Workplace Injustices


Christy Clark’s recent announcement of a minimum wage increase was long overdue and welcome. However, it only begins to address the injustices being perpetrated on thousands of vulnerable low wage and highly exploited workers throughout the province under the so-called “more flexible” employment standards system of the past decade.

The May 11th by-election in Vancouver-Point Grey is an opportunity for the 6 candidates to declare their commitment to end these injustices. It is also an opportunity for the electorate to consider which candidate is most likely to bring to the floor of the legislature the changes needed to make BC’s employment standards system a model of progressive worker and family friendly workplace legislation in line with the International Labour Organization’s Decent Work Agenda.

In the preamble to the ILO’s Decent Work Agenda it is declared that:

Work is central to people’s well-being. In addition to providing income, work can pave the way for broader social and economic advancement, strengthening individuals, their families and communities. Such progress, however, hinges on work that is decent. Decent work sums up the aspirations of people in their working lives.

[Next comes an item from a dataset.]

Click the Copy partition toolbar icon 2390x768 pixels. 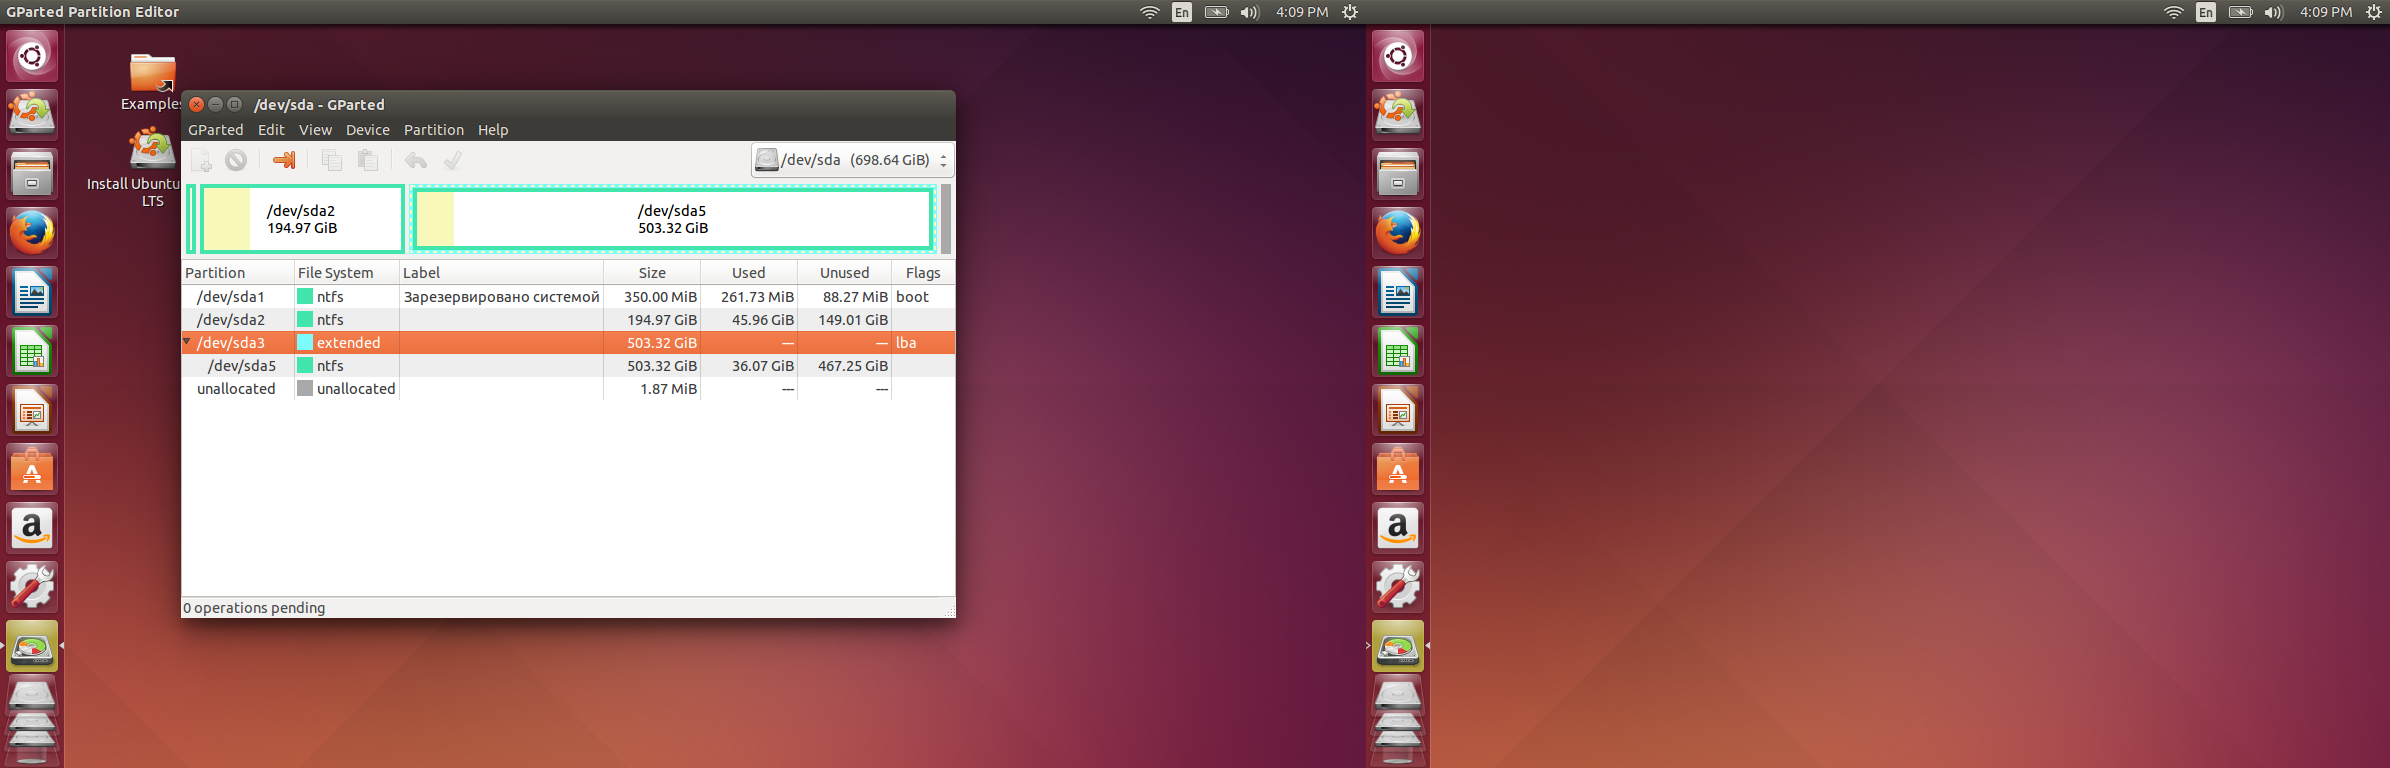332,160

Putting the Decent Work Agenda into practice is achieved through the implementation of the ILO’s four strategic objectives, with gender equality as a cross-cutting objective: Creating Jobs; Guaranteeing Rights at Work; Extending Social Protection; and Promoting Social Dialogue.

The “Decent Work” principle was recently adopted by Federal Labour Standards Review Commissioner Professor HarryArthurs in his 2006 report Fairness at Work, when he stated that:

Labour standards should ensure that no matter how limited his or her bargaining power, no worker in the federal jurisdiction is offered, accepts or works under conditions that Canadians would not regard as “decent.” No worker should therefore receive a wage that is insufficient to live on; be deprived of the payment of wages or benefits to which they are entitled; be subject to coercion, discrimination, indignity or unwarranted danger in the workplace; or be required to work so many hours that he or she is effectively denied a personal or civic life.

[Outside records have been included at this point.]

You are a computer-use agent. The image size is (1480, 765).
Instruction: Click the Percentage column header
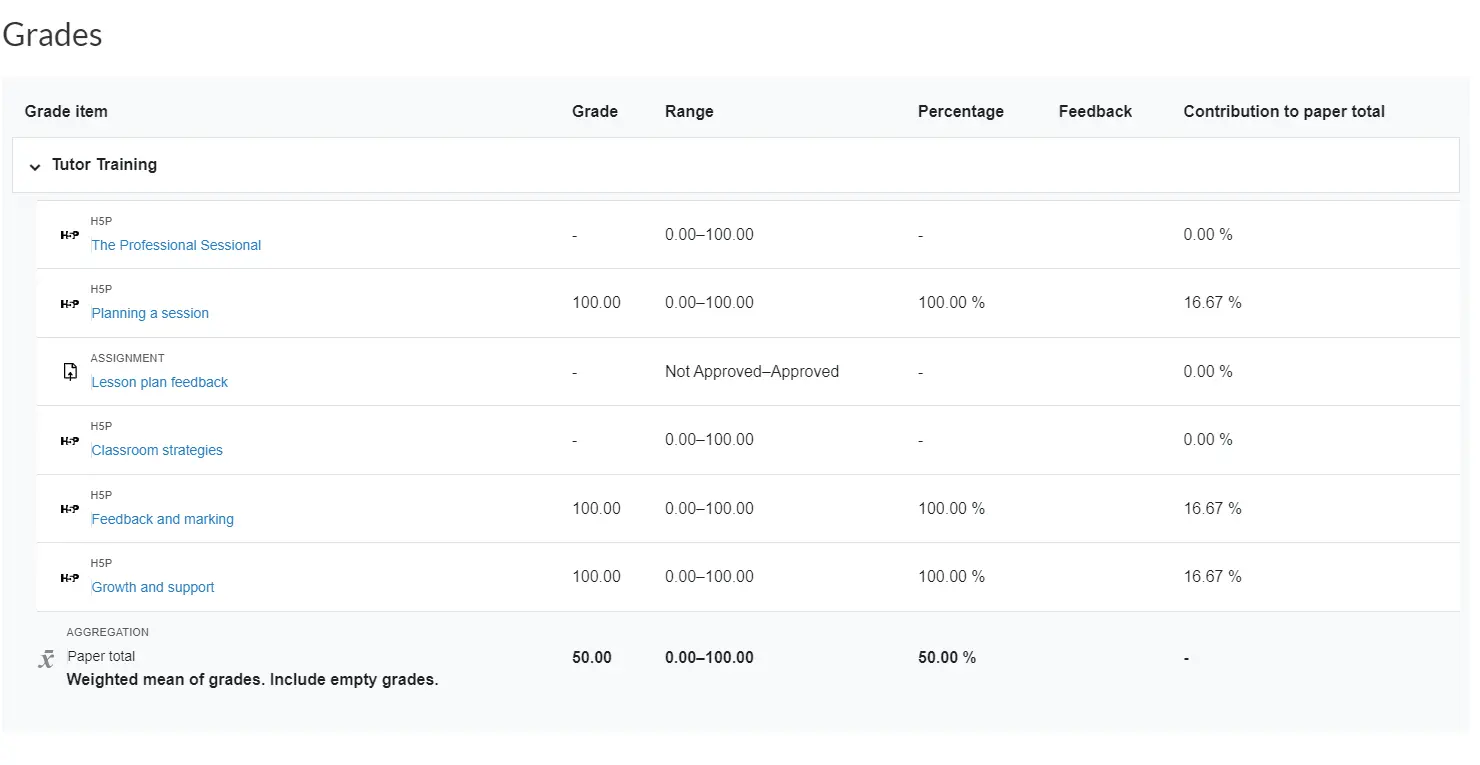tap(960, 111)
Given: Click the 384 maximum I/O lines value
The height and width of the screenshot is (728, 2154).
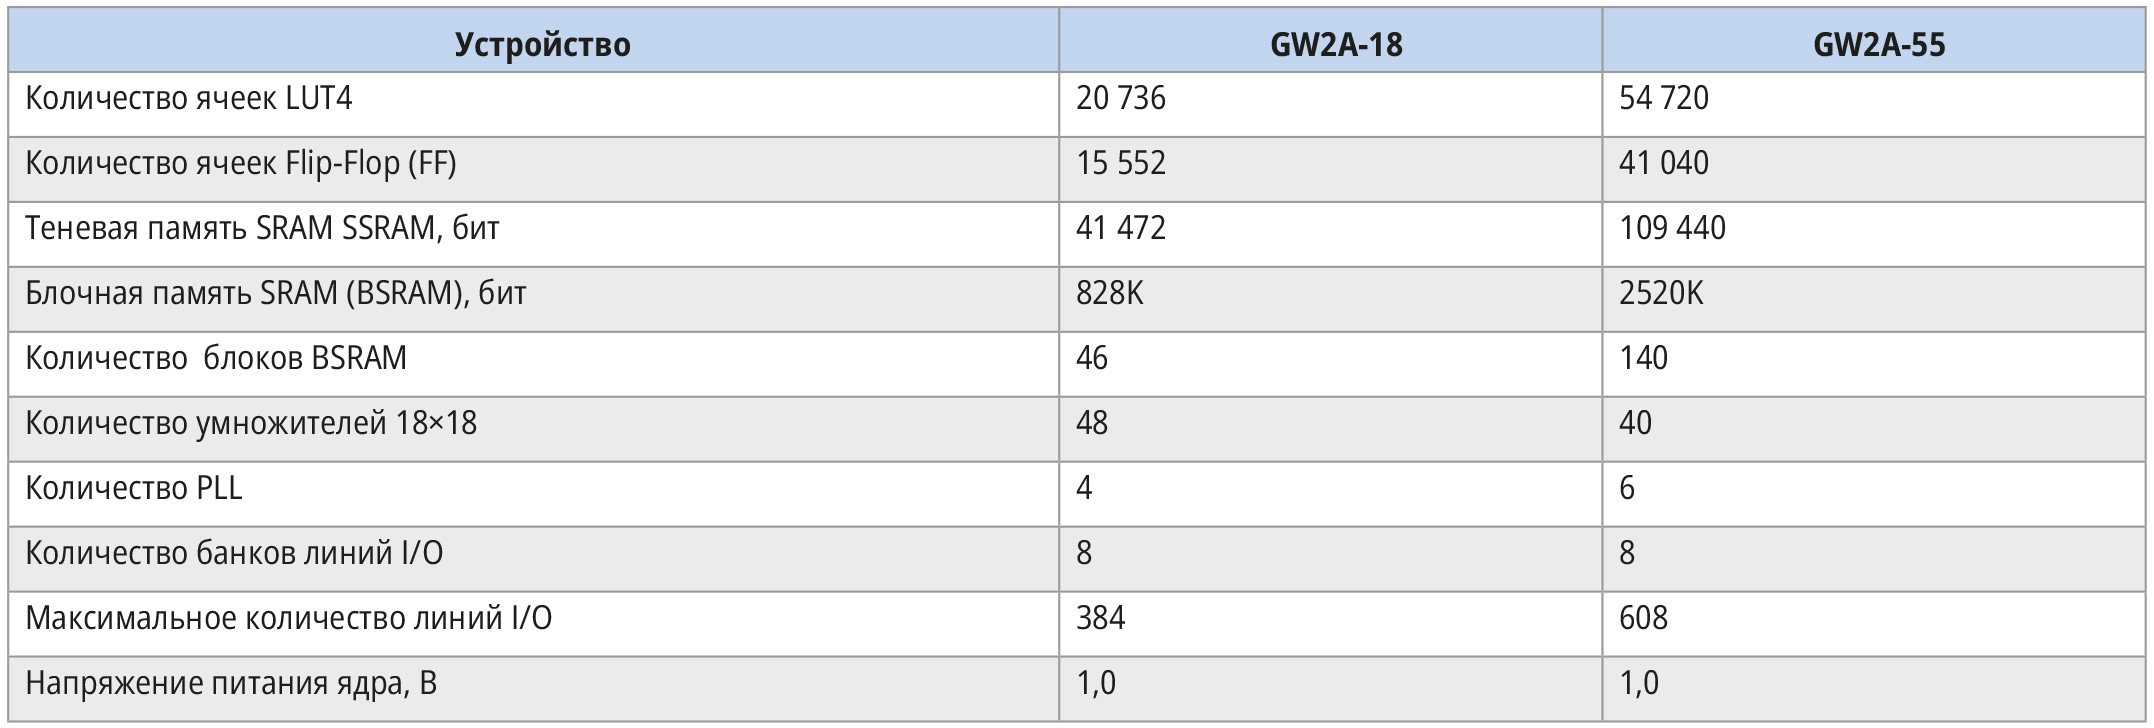Looking at the screenshot, I should point(1100,619).
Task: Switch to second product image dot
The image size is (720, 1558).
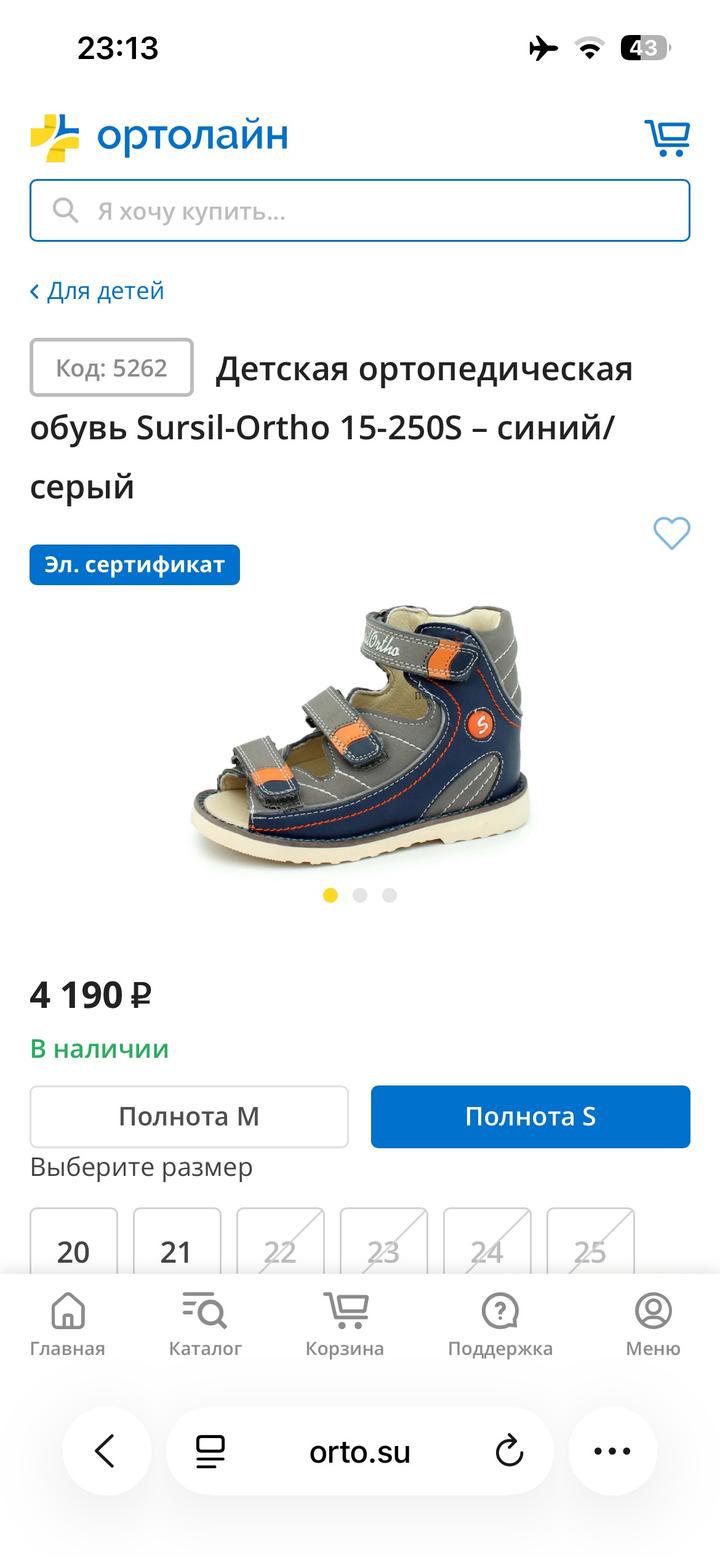Action: 360,895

At the present time the BC employment standards system is far from meeting the requirements of the Decent Work Agenda. The list of injustices and abuses to vulnerable workers in BC is long and growing, as fewer workers receive the protection of unions, unscrupulous employers force workers to work as “independent contractors” to avoid statutory employment obligations, temporary migrant worker programs expand to effect downward wage pressure on labour markets, and workers generally have less power in their employment relationships.

Children in BC have the lowest level of employment protection in North America – surely a family policy if there ever was one. Children between the ages of 12 and 14 are being employed in all kinds of hazardous and unhealthy work places without the requirement for a government issued permit or the oversight of the Employment Standards Branch.

Farm workers, mostly immigrant and migrant workers, the essential people who work in our fields, orchards, ranches, nurseries, greenhouses and other agricultural operations to grow, cultivate, harvest, clean, sort, grade, pack, keep or slaughter the food we eat every day, are treated as second class workers, and denied the benefit of hourly wages at least equal to the general minimum wage. They are excluded from statutory holidays with pay, annual vacations with pay, and overtime pay for working long hours. And they are not assured access to sanitary toilet facilities, decent housing, and safe transportation to their work places.

Thousands of migrant workers recruited to work long hours at very low pay in temporary employment under virtual indentured slavery agreements between governments, are being denied the same rights and freedoms as Canadian workers, and are completely under the radar and without the oversight of active employment standards enforcement.  There are no minimum provincial standards in place to the address the unique abusive working and living conditions of this growing component of our labour force.

Some of the most egregious justices to vulnerable workers stem from the failing system of employment standards enforcement. The system depends on these vulnerable workers to come forward with complaints, while pro-active enforcement is virtually non-existent. Through introduction of a “self help” procedure nine years ago abused workers must complain first to their abusive employers before they can file a formal complaint with the Employment Standards Branch. If they do have the courage take this initial intimidating step with their employer before filing a formal complaint, they must do so within 6 months of the claimed violation, and invariably have to wait for 8 weeks or more before their complaint is processed. They are then subjected to pressure from Officers to settle for less than that what they are entitled to, and if they do not settle on adverse terms must endure delays in settlement that can last for years. This is a classic case of justice systematically delayed constituting justice systematically denied.

This article only touches on some of the most outstanding injustices that a failing employment standards system is enabling.

The candidates in the May 11th by-election need to be heard on these issues. And citizens in that riding should be asking on the doorstep for firm commitments to improve the health, welfare and economic wellbeing of working families in BC, and for the equal protection of all workers. Achieving this will require nothing less than a complete overhaul and modernization of Employment Standards so as implement the Decent Work Agenda for all.

David Fairey is a Labour Economist and interim Co-Chair of the recently formed “Employment Standards for the Next Decade Coalition”.